• Extract provided
━━━━━━━━━━━━━━━━

[llvm-dev] [RFC] Introducing convergence control bundles and intrinsics

Mon Aug 17 11:29:58 PDT 2020

On 8/17/20 12:52 PM, Nicolai Hähnle wrote:
> On Mon, Aug 17, 2020 at 7:14 PM Hal Finkel <hfinkel at anl.gov> wrote:
>> On 8/17/20 11:51 AM, Nicolai Hähnle wrote:
>>> Hi Hal,
>>>
>>> On Mon, Aug 17, 2020 at 2:13 AM Hal Finkel <hfinkel at anl.gov> wrote:
>>>> Thanks for sending this. What do you think that we should do with the
>>>> existing convergent attribute?
>>> My preference, which is implicitly expressed in the review, is to use
>>> `convergent` both for the new and the old thing. They are implicitly
>>> distinguished via the "convergencectrl" operand bundle.
>>>
>>> The main reason for going down that route is that `convergent` is
>>> really an odd duck in that it is the only attribute in LLVM that
>>> _adds_ new constraints on program transforms. All other attributes
>>> _remove_ constraints on program transforms by expressing constraints
>>> on what the function does (e.g. readnone, nosync, willreturn, ...).
>>> Matt tried to push for changing that, making the "convergent"
>>> restrictions the default and adding `noconvergent` on most things, but
>>> that effort got stuck. In the meantime, let's avoid adding yet another
>>> odd duck like this :)
>>>
>>> Cheers,
>>> Nicolai
>>
>> Understood. Does the existing attribute have a sound definition, just
>> not one that's useful for (all) GPU use cases? Or is the existing
>> attribute not really sound and all use cases eventually need to be replaced?

━━━━━━━━━━━━━━━━

• Rows

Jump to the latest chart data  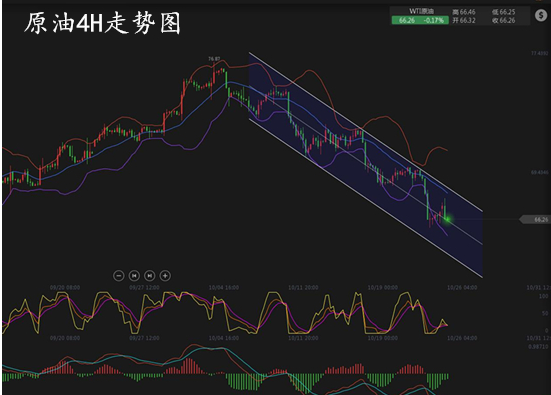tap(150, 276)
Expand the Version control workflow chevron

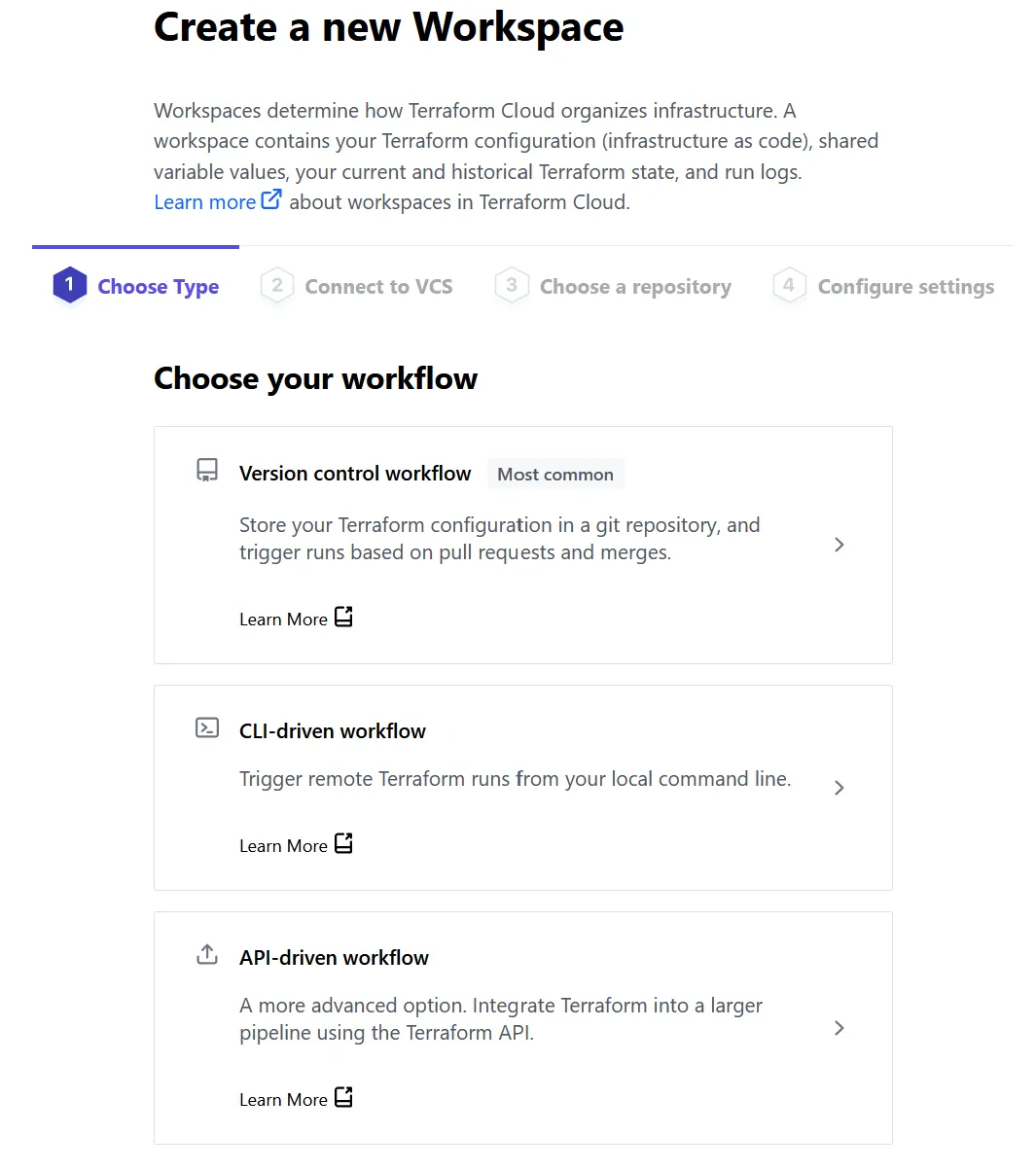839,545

━━━━━━━━━━━━━━━━

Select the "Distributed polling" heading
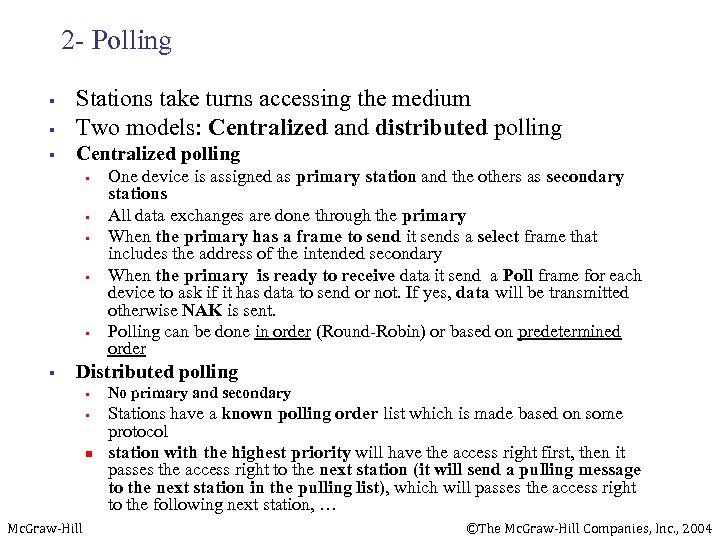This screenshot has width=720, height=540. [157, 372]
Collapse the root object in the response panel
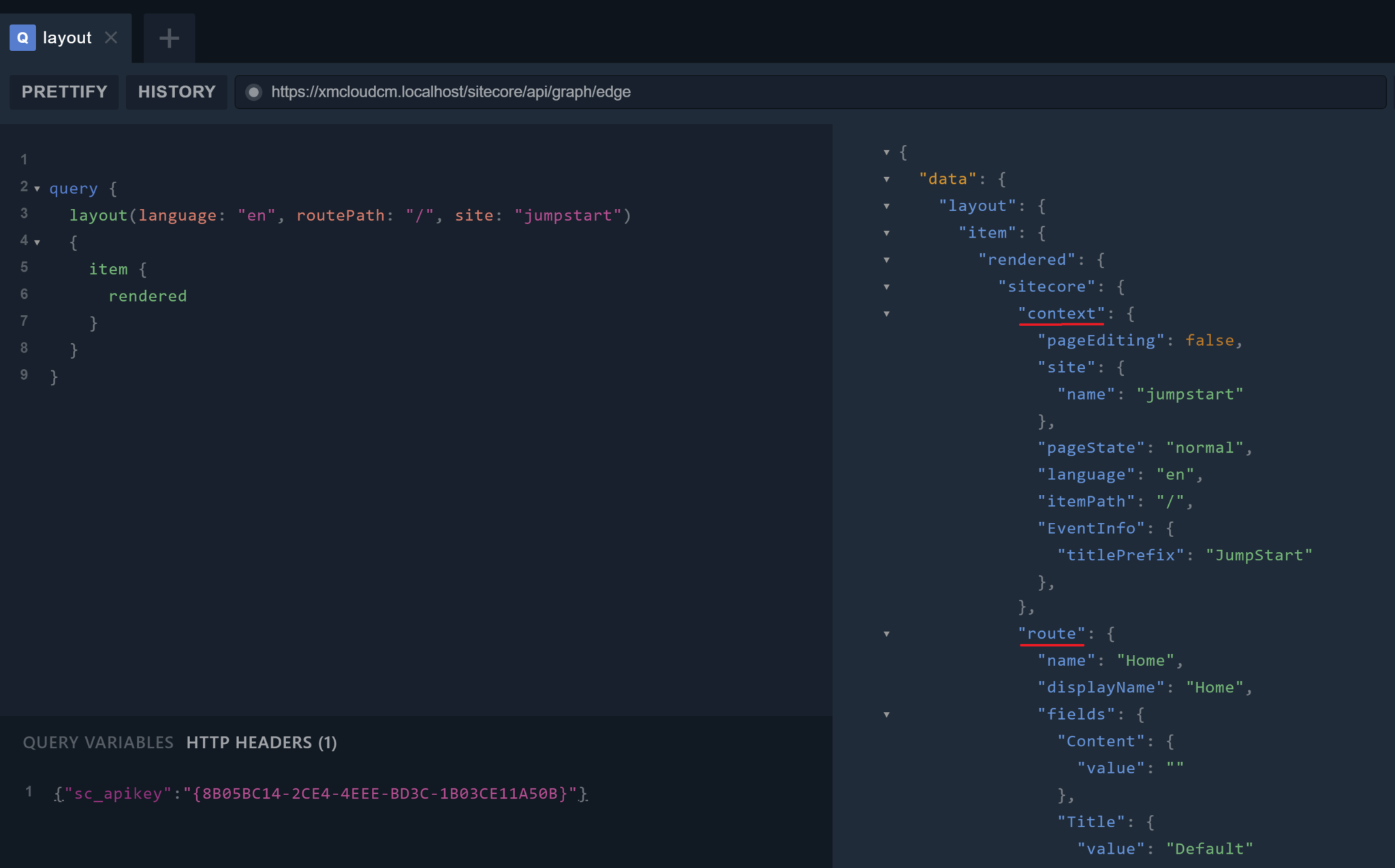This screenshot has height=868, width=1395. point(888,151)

━━━━━━━━━━━━━━━━

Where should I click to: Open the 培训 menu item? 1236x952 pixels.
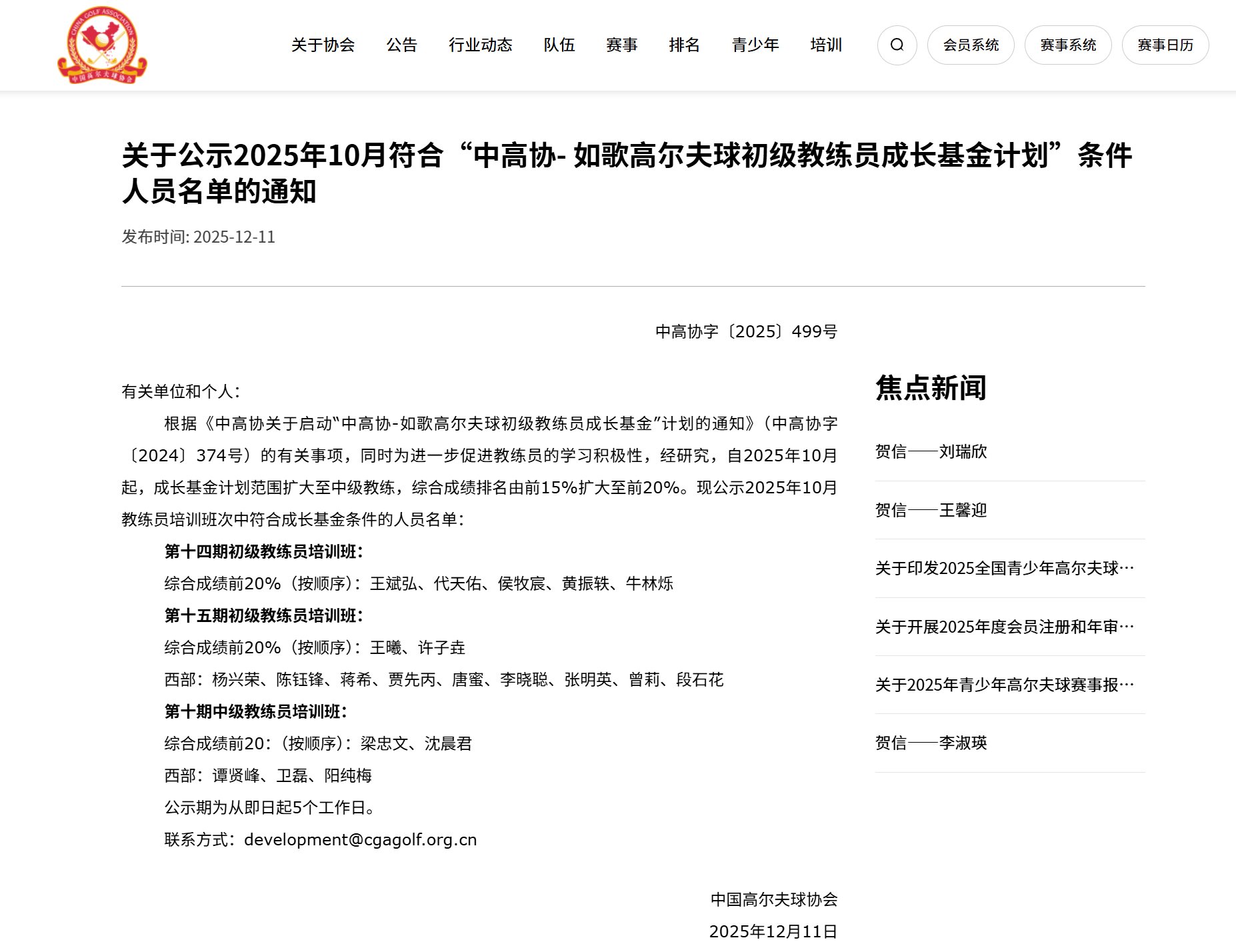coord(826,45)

━━━━━━━━━━━━━━━━

• Stated exercise
Extend the mailing-list thread on convergence control bundles and the convergent attribute, starting after its last message. These records have no connection to the text.

• Response below
> The existing definition is insufficient for some GPU use cases, but it
> also has a problem that I like to call spooky action at a distance:
> some program transforms may have to look at code which they'd normally
> not look at in order to correctly determine whether they're correct
> for the current definition of `convergent`. The really problematic one
> that I'm aware of in practice is jump threading -- the implementation
> of that is incorrect wrt `convergent` -- but perhaps others are
> affected as well.
>
> Cheers,
> Nicolai

I agree that the new scheme seems better for several reasons. So it 
seems like your recommendation is that we consider the existing 
attribute usage deprecated? Or should we auto-upgrade it to something?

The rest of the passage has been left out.